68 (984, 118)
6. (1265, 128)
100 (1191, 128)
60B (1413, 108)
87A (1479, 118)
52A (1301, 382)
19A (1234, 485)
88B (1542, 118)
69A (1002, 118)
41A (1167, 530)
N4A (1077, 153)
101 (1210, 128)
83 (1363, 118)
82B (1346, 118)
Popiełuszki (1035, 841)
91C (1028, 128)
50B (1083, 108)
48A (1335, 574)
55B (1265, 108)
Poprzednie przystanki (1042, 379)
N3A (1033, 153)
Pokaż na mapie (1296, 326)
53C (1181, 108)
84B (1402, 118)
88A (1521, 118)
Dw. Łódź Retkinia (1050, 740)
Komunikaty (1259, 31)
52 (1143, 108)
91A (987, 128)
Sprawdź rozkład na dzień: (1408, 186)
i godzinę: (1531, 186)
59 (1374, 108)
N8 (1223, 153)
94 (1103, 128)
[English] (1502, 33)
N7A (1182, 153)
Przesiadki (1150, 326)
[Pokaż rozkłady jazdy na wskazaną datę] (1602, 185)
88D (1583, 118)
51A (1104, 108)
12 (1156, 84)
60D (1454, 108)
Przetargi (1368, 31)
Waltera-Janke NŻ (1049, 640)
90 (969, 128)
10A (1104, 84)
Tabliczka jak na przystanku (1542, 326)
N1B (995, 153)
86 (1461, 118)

::::

Only lines with the word "Pokaż" are wanted. Find and copy them from the records above.

Pokaż na mapie (1296, 326)
[Pokaż rozkłady jazdy na wskazaną datę] (1602, 185)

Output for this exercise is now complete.